→ Aufgabe 1: Gib die Zeilen der Datensätze wörtlich wieder, beginnend mit der Zeile mit „Viewport: 1500px width, 1125px height.“ und weiter bis zum Ende der Datensätze, beide Enden eingeschlossen. Lass die Bilder in deiner Antwort weg.

→ Seitentext:

Ästhetik der Möglichkeiten


Ein zentrales Versprechen von On-Demand-Angeboten besteht in der Möglichkeit, sich Videos selbstständig auszuwählen oder auszulassen, sie in eine beliebige Reihenfolge zu ordnen oder mehrfach anzusehen. Einzig den eigenen Vorlieben folgend, lässt sich in den Interfaces von einem zum anderen Video springen und durch die reichhaltigen Datenbanken surfen. Zuweilen stundenlang, wenn man sich – und wer kennt diese Situation mittlerweile noch nicht – endlos von Video zu Video klickt und sich in der Angebotsfülle schier verliert. Auch gänzlich ohne technische Automatisierung kann hierbei eine Art Sog entstehen, der derart einladend und zugleich mitreißend ist, dass es sich als eine Herausforderung für die eigene Willenskraft gestaltet, sich ihm zu entziehen.

Diese Erfahrung, sich vom Programm gefangen zu fühlen, hat Raymond Williams bereits im Jahr 1974 für das damalige Fernsehen beschrieben:

Weiterhin ist es eine häufige, wenn auch reumütig zugegebene Erfahrung, dass es viele von uns schwierig finden, den Fernseher auszuschalten; und dass wir uns wieder und wieder, auch wenn wir für eine bestimmte ‚Sendung‘ angeschaltet haben, dabei erwischen, wie wir die Sendung danach angucken und die darauf folgende ebenfalls. Dies wird sicherlich durch die Art, in der der flow inzwischen organisiert ist, nämlich ohne eindeutige Einschnitte, verstärkt. Wir können uns schon ‚in‘ etwas Neuem befinden, bevor wir die Energie gesammelt haben, uns aus dem Stuhl zu erheben […].

→ Eingabedaten:
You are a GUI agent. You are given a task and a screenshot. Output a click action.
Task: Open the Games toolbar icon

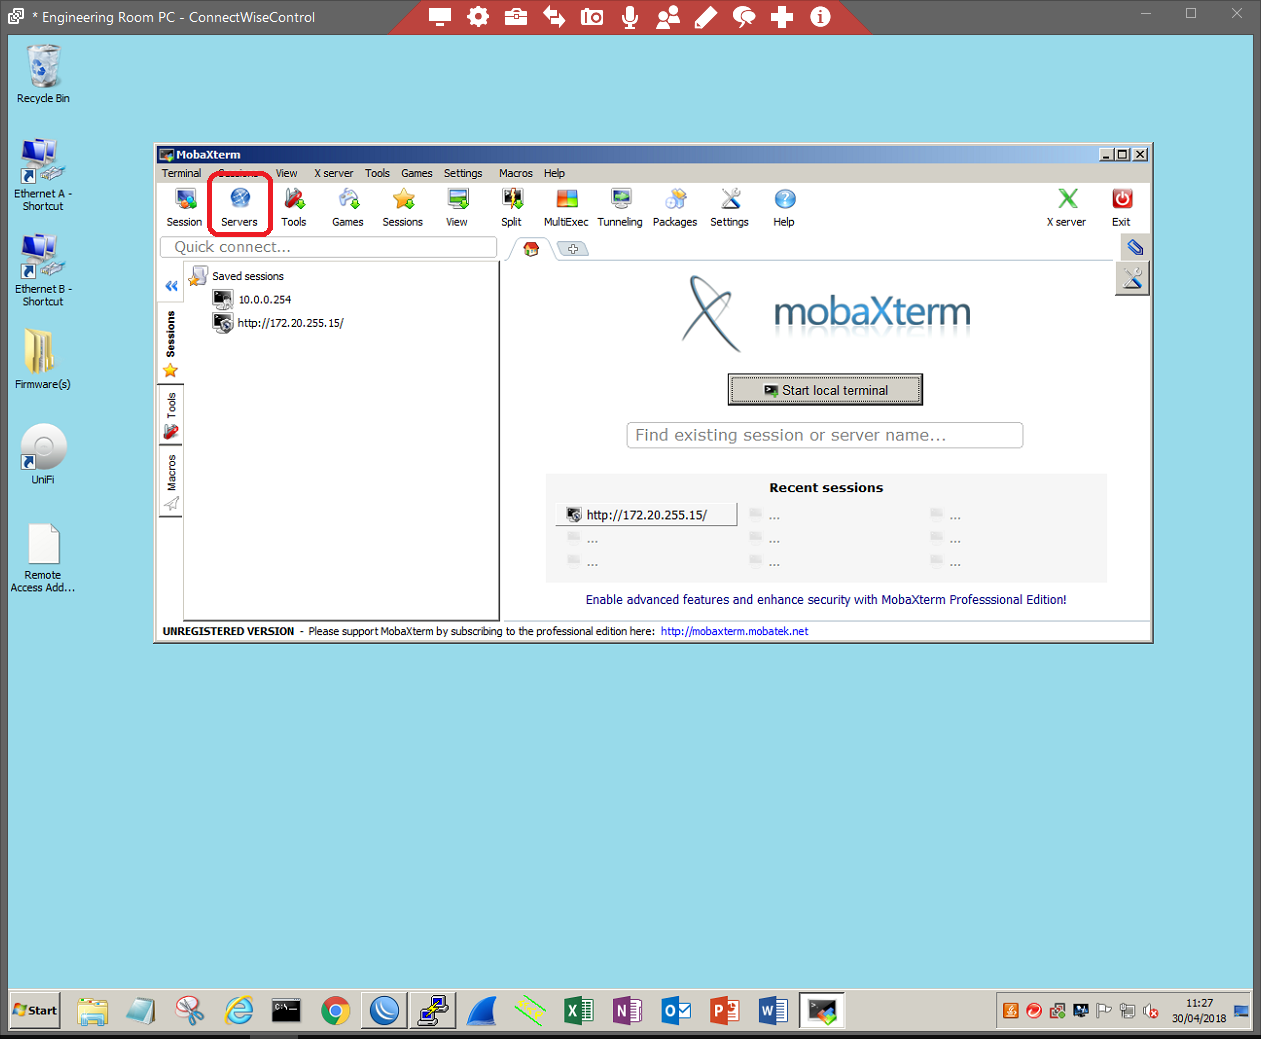[x=348, y=207]
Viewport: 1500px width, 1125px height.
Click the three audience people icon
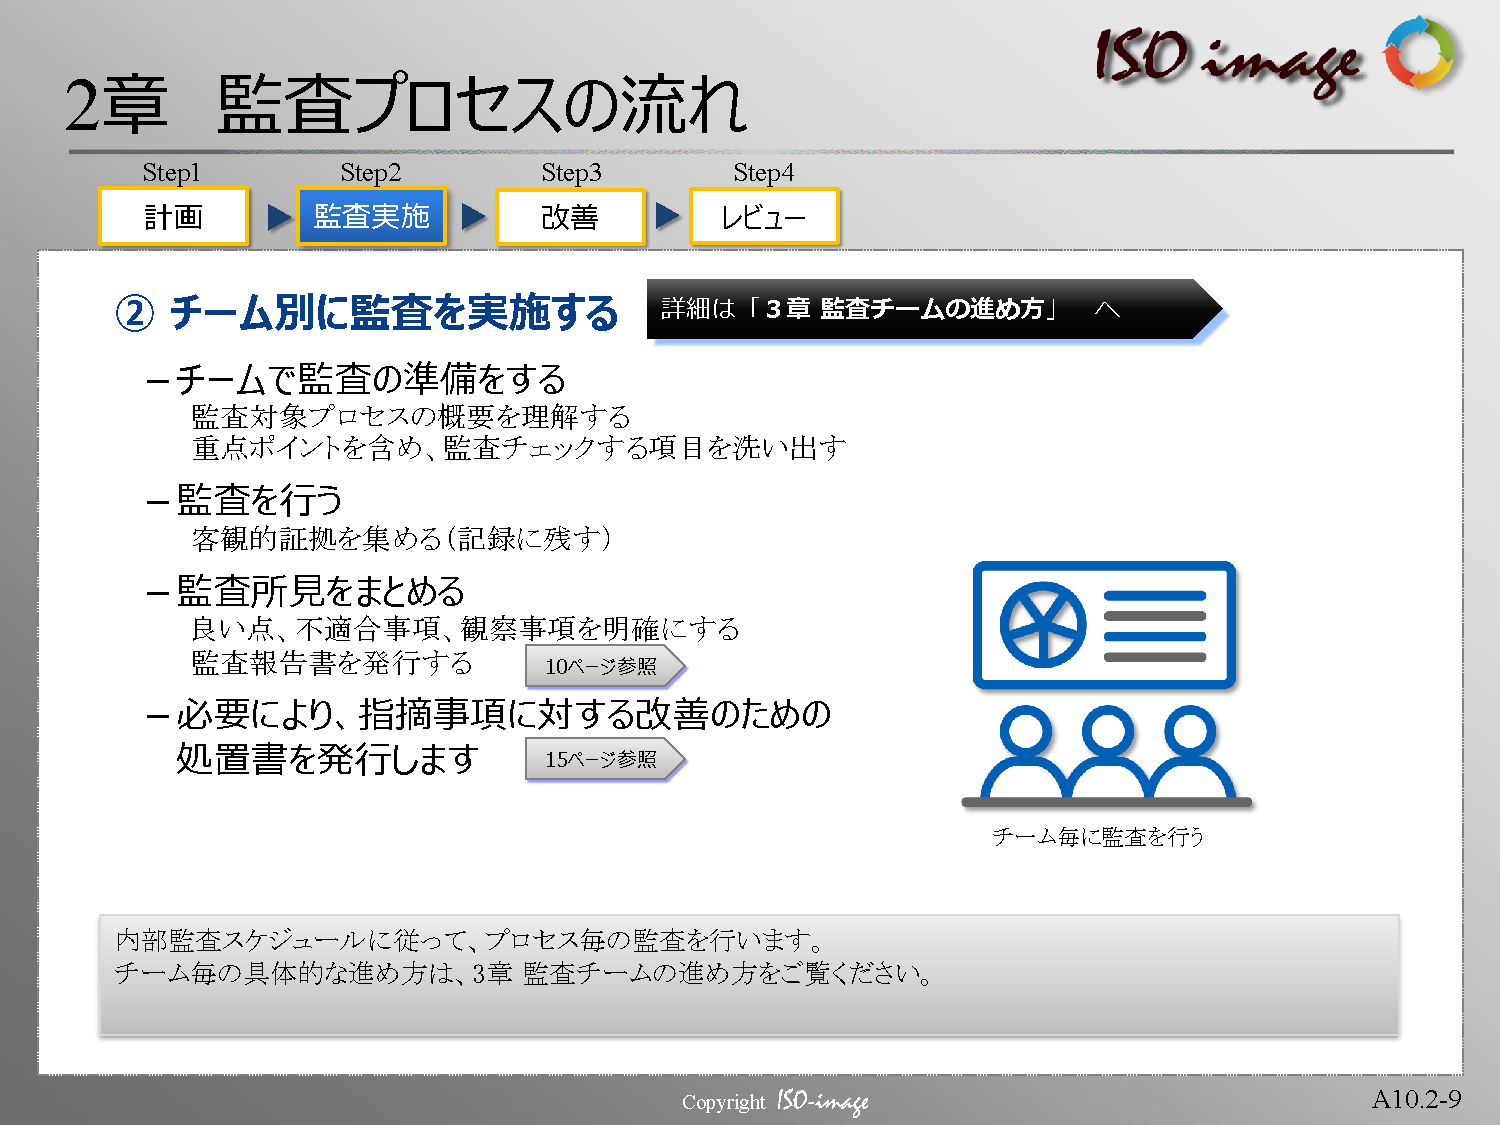pos(1106,755)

→ Aufgabe 2: In welchem Jahr hat Raymond Williams laut dem Text „Ästhetik der Möglichkeiten“ die Erfahrung beschrieben, sich vom Programm gefangen zu fühlen?

→ Vollständige Antwort 1:
Viewport: 1500px width, 1125px height.
Click the three audience people icon
pos(1106,755)

→ Vollständige Antwort 2: Im Jahr 1974.